The findings represent a turning point in the AIDS epidemic, a shift in focus from treating HIV to preventing it. The current trials, say experts, would not have been possible without advances in drug development, which have enabled scientists to create anti-HIV drugs that have fewer side effects and that can be taken once daily (as opposed to several times a day like the original anti-HIV medications). That’s critical when using the drugs in a healthy population, because such groups are less likely than HIV-postive patients to tolerate toxic side effects of medications.
Based on the November study of the benefits of PReP in healthy gay men, the CDC issued its first guidelines for Truvada use in that population for the purposes of HIV prevention. Dr. Jonathan Mermin, director of the Division of HIV/AIDS Prevention at the CDC, says the agency is currently reviewing the newly available data on PReP among heterosexual individuals and is planning on issuing recommendations for this population in coming months.
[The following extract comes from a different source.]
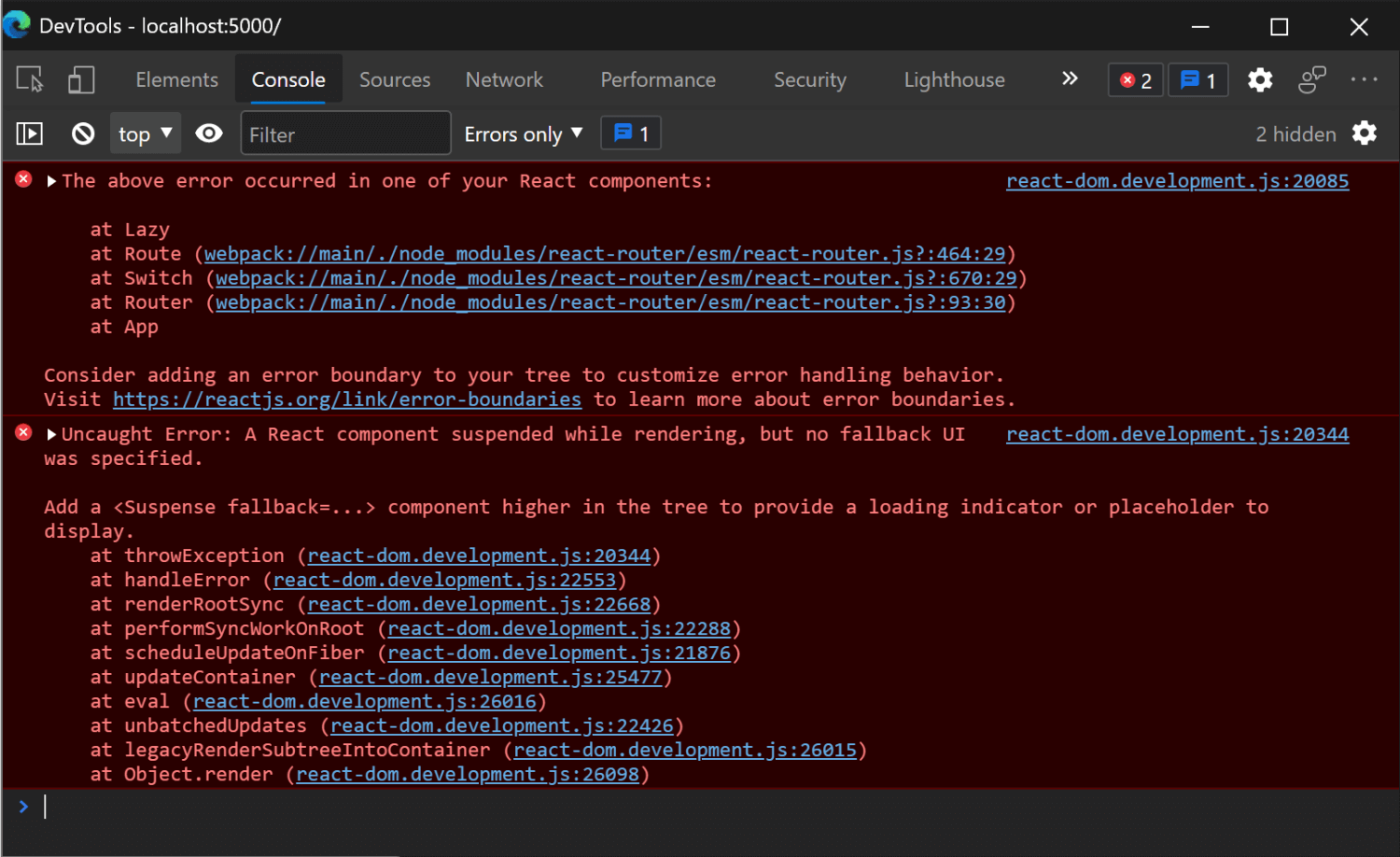Open the Lighthouse tab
He notes that the effect may not translate so cleanly from a clinical trial to the real world, however. “We need more information on what happens outside the trial framework,” he told reporters. “Additional issues can come up, such as whether people can regularly attain the drugs, whether they will take them daily, and whether their risk behavior will change because they know they are taking a drug that is proven effective. Such behavior change can potentially reduce the efficacy of the prevention because they are increasing their risky behavior. So all of these factors, in addition to safety issues, have to come into play when we are thinking about widespread recommendations for the U.S. or other countries.”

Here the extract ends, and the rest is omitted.